Trotz aller Sonntagsreden besteht in vielen Organisationen Nachholbedarf. Wie weit der Weg zur Chancengleichheit noch gegangen werden muss, zeigt ein Blick in die Aufsichtsräte und Vorstände vieler DAX-Unternehmen. Doch das Dilemma steckt einige Ebenen tiefer. Die Initiative „Beyond Gender Agenda“ hat kürzlich den „German Diversity Monitor“ vorgelegt. Studieninitiatorin Victoria Wagner verortet das Diversitätsproblem vor allem in der mangelnden Priorisierung. Dem Handelsblatt gibt sie zu Protokoll: „Nur 26 Prozent der befragten Unternehmen würden die verantwortliche Person für Diversität im Vorstand oder in der Geschäftsführung ansiedeln.“ Sie fordert klar: „Diversität muss zur ChefInnensache werden.“
Die Durchsetzung von mehr Diversität hängt offenbar mit dem Stellenwert zusammen, den das Unternehmen als Ganzes dem Thema beimisst.
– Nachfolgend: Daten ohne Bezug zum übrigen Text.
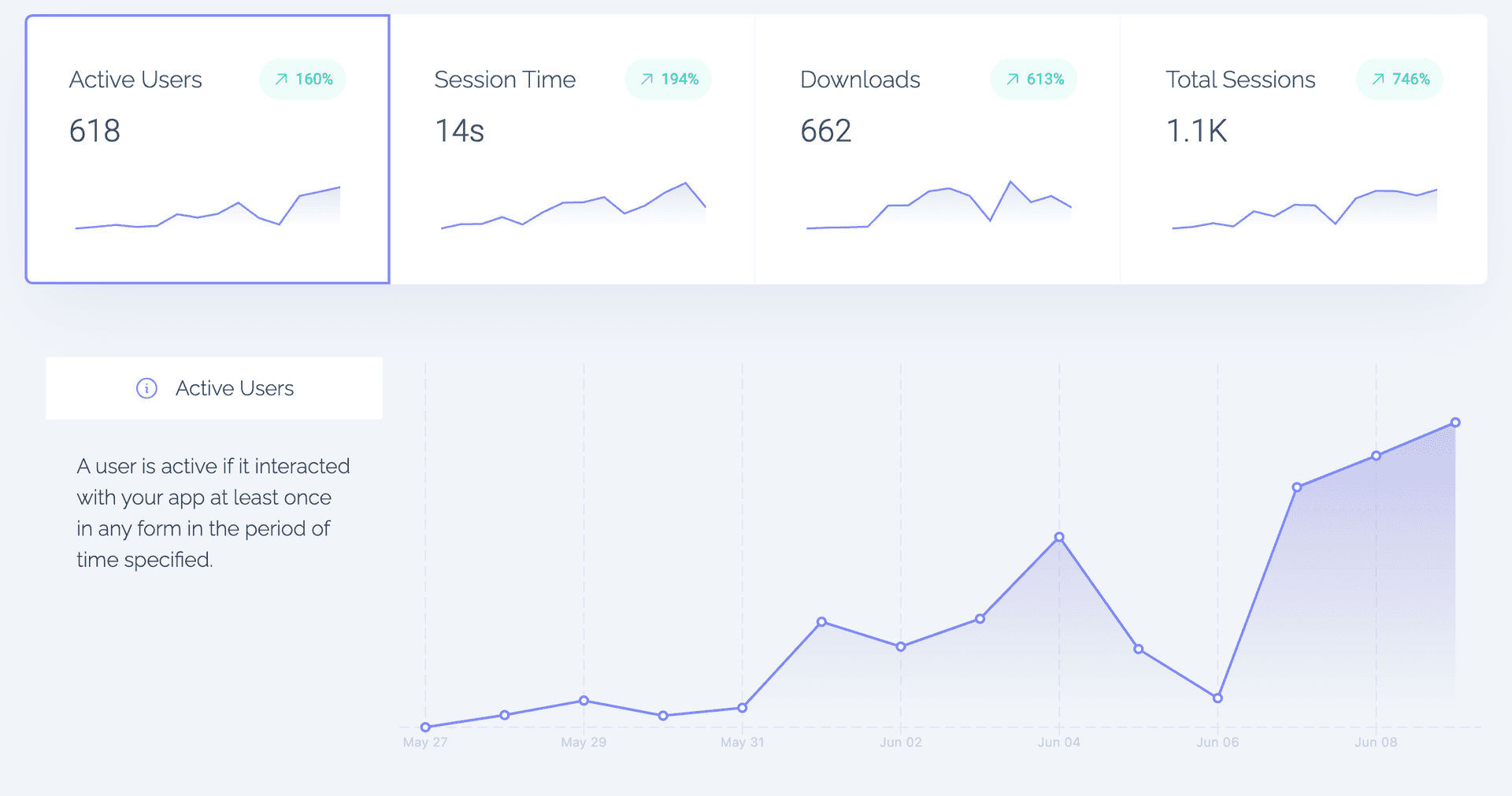The image size is (1512, 796).
Task: Show the Total Sessions metric card
Action: (x=1303, y=150)
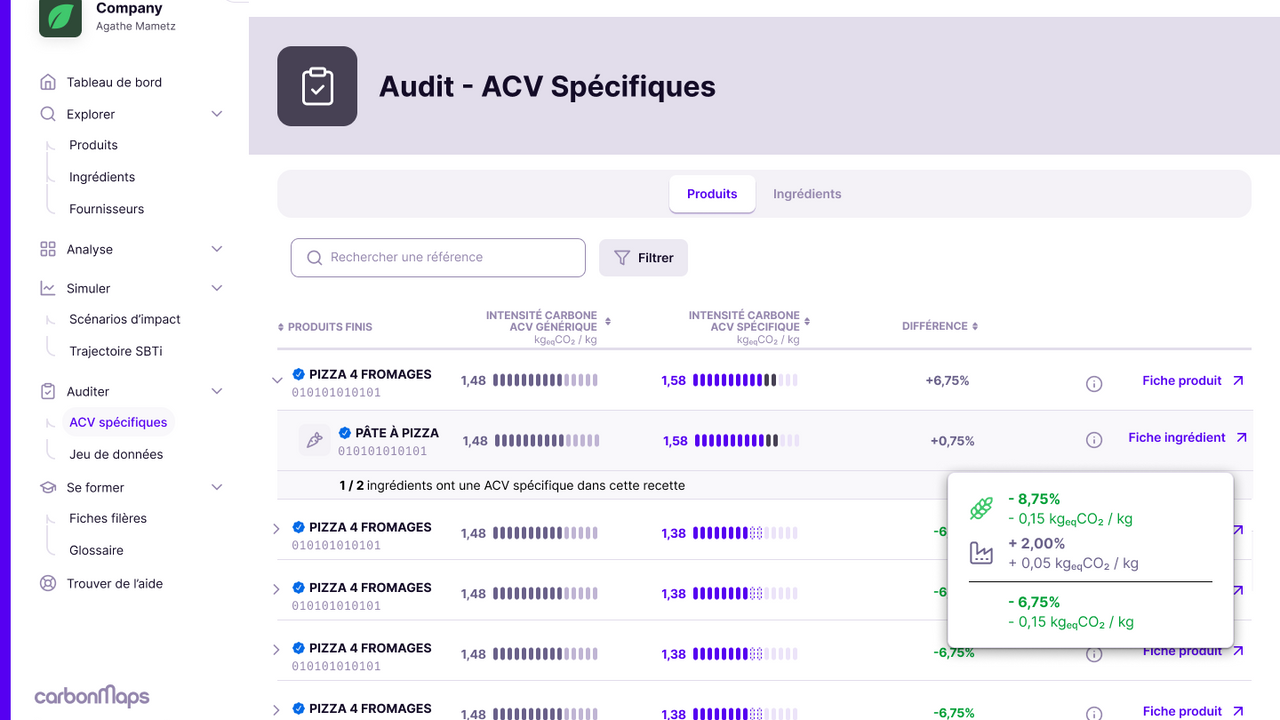1280x720 pixels.
Task: Click the carbonMaps logo
Action: pyautogui.click(x=92, y=696)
Kein Zweifel besteht allerdings darin, dass die Personalabteilungen eine Schlüsselrolle haben. Hier setzt Michael Weber von grinnberg an, einer Personalberatung, die auf IT spezialisiert ist: „Das Thema Diversität steht bei allen Beraterinnen und Beratern ganz weit oben. Bei grinnberg wissen alle aus Erfahrung: Einstellungen, die nach objektiven Kriterien getroffen werden, fallen diverser aus.“ Die Beraterinnen und Berater versuchen dort aktiv zu helfen, wo Diversität nachgebessert werden soll. In diesen Organisationen kann mit jeder neuen Einstellung ein Defizit gelindert werden. Schließlich spricht nichts dagegen, den ersten Schritt vor dem zweiten zu machen. Hauptsache, der eingeschlagene Weg führt in die richtige Richtung.